Every full-time Mom knows that by the time Thursday rolls around, something. has. to. give.
Mama’s gotta have a break somehow, someway.
Or she might spontaneously combust.
Seriously. It’s bad. Real bad.
By Friday, I. am. numb.
4+ years of Ugly Thursdays I have come to realize that not only does Mama need a break, but my young’uns also want a break from me.
This is the point when someone needs to Mother The Mother.
By Thursday, I am really longing for a Mother, a sister, an aunt, a Grandma.
Anybody who loves my kid (almost) as much as I do, and “get’s it” that me wanting a break doesn’t mean I don’t love my kids. Someone who knows I just need to get away for about 45 minutes to breathe. And daydream.
I came up empty-handed in the Mother, Sister, Aunt, Cousin department…and Thursday is the day I get the most sad about that.
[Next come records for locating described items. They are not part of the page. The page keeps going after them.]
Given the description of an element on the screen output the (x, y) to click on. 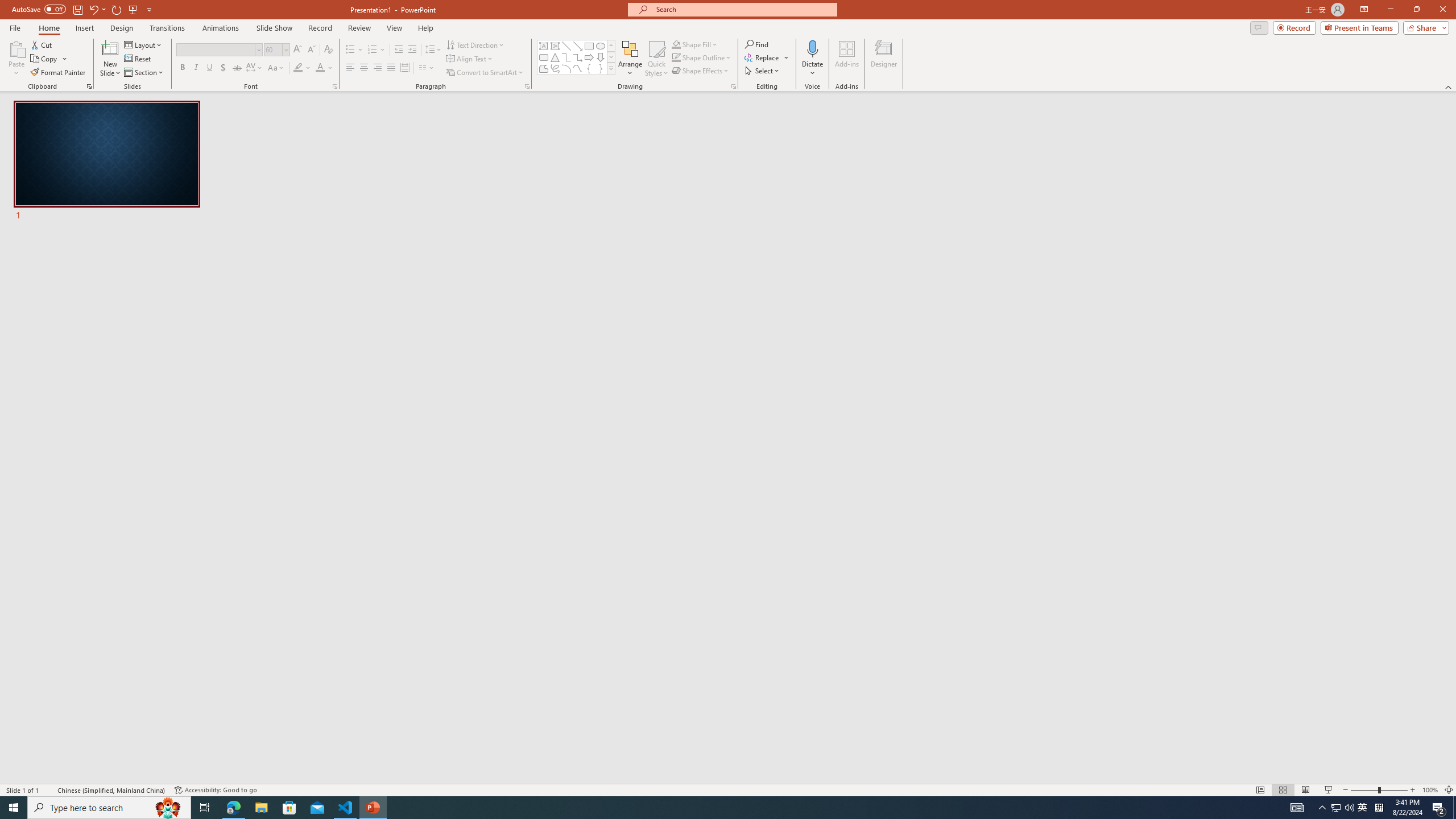
Freeform: Shape (543, 68)
Format Painter (58, 72)
Justify (390, 67)
Rectangle (589, 45)
Font (215, 49)
Layout (143, 44)
Line Arrow (577, 45)
AutomationID: ShapesInsertGallery (576, 57)
Italic (195, 67)
Underline (209, 67)
Vertical Text Box (554, 45)
Slide (106, 161)
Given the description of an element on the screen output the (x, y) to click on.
5. Five years ago I was a neat freak, clean freak germaphobe. If my 5-year-younger-self could see me now. She would vomit. But it’s all good.
The health department hasn’t shut us down and CPS hasn’t knocked on my door.
Maybe they did and I wasn’t home.
My 401k misses me.
My laptop bag feels all empty inside.
My work wardrobe wonders where I went.
But my 2-year-old summed it up best yesterday, “Mommy, I missed you when I was sleeping.”
I am right where I need to be.
With no regrets. And that is the ONE thing I wondered about the most 5 years ago.